◆ **Activity**:
Would you reproduce exactly the lines below from the one holding "This screenshot has width=1041, height=716." through the one holding "This screenshot has width=1739, height=1033.", inclusive, and no others?

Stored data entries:
··········

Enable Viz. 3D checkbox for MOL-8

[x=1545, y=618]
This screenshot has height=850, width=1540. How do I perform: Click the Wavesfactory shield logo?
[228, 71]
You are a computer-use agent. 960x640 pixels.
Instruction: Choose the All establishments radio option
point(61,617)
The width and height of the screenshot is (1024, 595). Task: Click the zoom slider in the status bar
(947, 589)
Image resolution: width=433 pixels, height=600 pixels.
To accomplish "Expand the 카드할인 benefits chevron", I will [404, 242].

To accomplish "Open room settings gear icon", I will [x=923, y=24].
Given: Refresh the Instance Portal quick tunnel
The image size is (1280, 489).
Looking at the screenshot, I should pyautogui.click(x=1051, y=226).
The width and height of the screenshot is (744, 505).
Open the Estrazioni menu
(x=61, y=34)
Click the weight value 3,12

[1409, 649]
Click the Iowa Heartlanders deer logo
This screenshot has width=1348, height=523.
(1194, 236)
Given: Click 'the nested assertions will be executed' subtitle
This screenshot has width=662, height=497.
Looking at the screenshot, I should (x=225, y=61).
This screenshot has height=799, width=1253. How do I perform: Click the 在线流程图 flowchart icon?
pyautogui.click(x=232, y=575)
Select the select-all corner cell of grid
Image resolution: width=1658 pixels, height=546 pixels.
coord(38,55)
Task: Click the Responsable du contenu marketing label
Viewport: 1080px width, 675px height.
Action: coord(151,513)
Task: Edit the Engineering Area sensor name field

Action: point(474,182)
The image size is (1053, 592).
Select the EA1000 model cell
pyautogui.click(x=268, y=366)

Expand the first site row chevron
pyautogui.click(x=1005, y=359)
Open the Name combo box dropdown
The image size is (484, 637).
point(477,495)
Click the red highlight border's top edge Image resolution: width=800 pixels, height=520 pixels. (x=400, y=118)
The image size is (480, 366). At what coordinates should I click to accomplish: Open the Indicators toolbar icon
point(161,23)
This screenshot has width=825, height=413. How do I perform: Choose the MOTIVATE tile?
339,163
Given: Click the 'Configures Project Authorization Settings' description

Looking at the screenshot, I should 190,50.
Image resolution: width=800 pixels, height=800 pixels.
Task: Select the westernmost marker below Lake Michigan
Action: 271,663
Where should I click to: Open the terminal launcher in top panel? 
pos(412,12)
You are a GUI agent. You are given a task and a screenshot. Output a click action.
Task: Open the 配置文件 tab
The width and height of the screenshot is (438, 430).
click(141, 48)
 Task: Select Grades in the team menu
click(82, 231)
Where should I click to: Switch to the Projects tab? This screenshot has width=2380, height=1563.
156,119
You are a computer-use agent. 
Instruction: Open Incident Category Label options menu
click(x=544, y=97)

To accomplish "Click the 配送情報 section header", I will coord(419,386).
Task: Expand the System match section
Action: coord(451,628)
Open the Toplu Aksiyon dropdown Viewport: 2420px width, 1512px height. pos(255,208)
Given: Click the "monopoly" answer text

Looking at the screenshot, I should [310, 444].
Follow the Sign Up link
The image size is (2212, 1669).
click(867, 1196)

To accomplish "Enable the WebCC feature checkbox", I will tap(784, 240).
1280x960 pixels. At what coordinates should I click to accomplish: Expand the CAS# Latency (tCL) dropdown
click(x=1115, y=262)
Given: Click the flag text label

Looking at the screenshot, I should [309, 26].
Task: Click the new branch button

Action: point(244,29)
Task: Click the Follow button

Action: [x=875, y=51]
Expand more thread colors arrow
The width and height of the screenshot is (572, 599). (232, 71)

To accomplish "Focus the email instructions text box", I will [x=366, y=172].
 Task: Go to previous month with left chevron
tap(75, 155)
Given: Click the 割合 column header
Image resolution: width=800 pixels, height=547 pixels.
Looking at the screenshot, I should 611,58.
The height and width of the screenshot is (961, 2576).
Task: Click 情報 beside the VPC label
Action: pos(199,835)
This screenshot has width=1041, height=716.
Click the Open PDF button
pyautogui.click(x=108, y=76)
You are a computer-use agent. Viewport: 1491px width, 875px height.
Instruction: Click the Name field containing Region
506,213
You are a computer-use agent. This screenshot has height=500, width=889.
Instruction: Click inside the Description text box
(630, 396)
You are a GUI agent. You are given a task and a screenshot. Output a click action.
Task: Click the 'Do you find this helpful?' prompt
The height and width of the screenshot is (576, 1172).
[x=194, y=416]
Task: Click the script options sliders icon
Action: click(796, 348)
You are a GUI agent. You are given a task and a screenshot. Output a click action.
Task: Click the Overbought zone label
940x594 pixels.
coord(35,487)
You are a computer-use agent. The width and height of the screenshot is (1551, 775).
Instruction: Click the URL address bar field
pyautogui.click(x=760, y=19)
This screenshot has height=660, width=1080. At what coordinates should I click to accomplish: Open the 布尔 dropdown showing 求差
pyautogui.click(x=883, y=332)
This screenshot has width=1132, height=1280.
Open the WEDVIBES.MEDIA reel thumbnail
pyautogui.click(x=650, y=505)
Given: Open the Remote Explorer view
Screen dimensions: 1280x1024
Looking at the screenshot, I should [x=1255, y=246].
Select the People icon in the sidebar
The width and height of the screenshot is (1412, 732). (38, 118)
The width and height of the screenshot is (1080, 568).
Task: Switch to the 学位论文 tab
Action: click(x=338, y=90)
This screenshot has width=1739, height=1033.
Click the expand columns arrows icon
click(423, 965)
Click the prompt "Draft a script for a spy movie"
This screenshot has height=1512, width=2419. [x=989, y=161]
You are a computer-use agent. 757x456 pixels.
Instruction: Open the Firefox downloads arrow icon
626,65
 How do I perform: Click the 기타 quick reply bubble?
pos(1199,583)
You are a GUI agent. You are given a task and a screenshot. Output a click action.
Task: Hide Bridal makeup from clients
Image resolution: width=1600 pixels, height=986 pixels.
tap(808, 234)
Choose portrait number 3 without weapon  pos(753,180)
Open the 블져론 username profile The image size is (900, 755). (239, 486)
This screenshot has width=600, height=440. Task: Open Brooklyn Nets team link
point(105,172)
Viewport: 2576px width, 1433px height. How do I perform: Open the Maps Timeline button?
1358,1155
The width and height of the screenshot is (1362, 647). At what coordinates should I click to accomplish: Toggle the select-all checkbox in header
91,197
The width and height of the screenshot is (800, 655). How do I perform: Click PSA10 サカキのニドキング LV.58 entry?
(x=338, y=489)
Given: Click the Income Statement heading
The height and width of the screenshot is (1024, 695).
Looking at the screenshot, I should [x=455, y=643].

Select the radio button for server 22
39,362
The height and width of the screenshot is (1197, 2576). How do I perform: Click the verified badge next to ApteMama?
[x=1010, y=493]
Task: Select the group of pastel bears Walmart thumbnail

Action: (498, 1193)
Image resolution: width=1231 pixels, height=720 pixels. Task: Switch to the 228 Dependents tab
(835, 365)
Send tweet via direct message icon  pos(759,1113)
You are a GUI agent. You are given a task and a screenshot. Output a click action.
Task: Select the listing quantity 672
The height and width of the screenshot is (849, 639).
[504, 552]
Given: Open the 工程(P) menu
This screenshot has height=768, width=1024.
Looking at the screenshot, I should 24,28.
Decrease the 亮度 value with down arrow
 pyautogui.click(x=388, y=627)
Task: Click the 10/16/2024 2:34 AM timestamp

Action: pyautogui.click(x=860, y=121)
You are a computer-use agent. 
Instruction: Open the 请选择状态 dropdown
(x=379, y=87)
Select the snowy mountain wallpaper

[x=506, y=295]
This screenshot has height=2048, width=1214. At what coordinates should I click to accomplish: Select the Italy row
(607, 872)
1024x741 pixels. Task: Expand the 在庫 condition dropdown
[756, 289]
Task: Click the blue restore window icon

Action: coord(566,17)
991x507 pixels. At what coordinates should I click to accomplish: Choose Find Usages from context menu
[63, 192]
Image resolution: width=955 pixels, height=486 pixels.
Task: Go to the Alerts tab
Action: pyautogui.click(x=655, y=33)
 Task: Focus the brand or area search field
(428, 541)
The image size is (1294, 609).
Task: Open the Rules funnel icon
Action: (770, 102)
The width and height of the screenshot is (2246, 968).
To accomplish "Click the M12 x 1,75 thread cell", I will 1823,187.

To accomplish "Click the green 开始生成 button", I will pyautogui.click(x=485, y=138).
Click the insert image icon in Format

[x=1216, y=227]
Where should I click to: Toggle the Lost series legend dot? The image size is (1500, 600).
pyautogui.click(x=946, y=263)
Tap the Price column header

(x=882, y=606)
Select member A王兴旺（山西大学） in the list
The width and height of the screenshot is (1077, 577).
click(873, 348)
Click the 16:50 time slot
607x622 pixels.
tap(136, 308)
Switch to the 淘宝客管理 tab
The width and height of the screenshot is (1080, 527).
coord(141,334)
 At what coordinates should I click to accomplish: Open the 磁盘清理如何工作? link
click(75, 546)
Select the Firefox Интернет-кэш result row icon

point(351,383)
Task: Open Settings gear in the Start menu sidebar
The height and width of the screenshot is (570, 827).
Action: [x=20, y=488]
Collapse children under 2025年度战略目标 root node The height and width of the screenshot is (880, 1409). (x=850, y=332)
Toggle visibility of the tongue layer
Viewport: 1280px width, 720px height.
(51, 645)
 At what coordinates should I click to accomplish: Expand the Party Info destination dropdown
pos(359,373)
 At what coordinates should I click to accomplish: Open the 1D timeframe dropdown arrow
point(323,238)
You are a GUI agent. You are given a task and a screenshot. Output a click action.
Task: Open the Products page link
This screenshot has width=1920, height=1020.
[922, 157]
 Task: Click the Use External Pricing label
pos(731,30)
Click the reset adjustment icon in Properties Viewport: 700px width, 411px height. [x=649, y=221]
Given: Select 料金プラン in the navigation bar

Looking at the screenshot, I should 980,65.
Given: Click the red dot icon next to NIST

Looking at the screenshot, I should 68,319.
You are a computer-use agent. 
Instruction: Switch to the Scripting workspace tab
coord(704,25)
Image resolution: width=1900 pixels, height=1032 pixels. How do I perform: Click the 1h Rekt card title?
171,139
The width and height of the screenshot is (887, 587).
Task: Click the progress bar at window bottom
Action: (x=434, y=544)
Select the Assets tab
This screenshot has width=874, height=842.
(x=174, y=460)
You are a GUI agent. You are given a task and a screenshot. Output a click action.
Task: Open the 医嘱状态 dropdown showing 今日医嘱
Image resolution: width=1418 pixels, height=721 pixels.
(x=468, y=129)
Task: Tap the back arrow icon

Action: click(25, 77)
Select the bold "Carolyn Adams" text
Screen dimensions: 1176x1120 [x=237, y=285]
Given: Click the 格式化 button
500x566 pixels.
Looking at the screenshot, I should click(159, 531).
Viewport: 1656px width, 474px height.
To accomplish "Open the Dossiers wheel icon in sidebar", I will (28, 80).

··········

◆ **Written reply**:
This screenshot has width=1041, height=716.
Click the Open PDF button
pyautogui.click(x=108, y=76)
You are a computer-use agent. Viewport: 1491px width, 875px height.
Instruction: Click the Name field containing Region
506,213
You are a computer-use agent. This screenshot has height=500, width=889.
Instruction: Click inside the Description text box
(630, 396)
You are a GUI agent. You are given a task and a screenshot. Output a click action.
Task: Click the 'Do you find this helpful?' prompt
The height and width of the screenshot is (576, 1172).
[x=194, y=416]
Task: Click the script options sliders icon
Action: click(796, 348)
You are a GUI agent. You are given a task and a screenshot. Output a click action.
Task: Click the Overbought zone label
940x594 pixels.
coord(35,487)
You are a computer-use agent. The width and height of the screenshot is (1551, 775).
Instruction: Click the URL address bar field
pyautogui.click(x=760, y=19)
This screenshot has height=660, width=1080. At what coordinates should I click to accomplish: Open the 布尔 dropdown showing 求差
pyautogui.click(x=883, y=332)
This screenshot has width=1132, height=1280.
Open the WEDVIBES.MEDIA reel thumbnail
pyautogui.click(x=650, y=505)
Given: Open the Remote Explorer view
Screen dimensions: 1280x1024
Looking at the screenshot, I should [x=1255, y=246].
Select the People icon in the sidebar
The width and height of the screenshot is (1412, 732). (38, 118)
The width and height of the screenshot is (1080, 568).
Task: Switch to the 学位论文 tab
Action: click(x=338, y=90)
This screenshot has width=1739, height=1033.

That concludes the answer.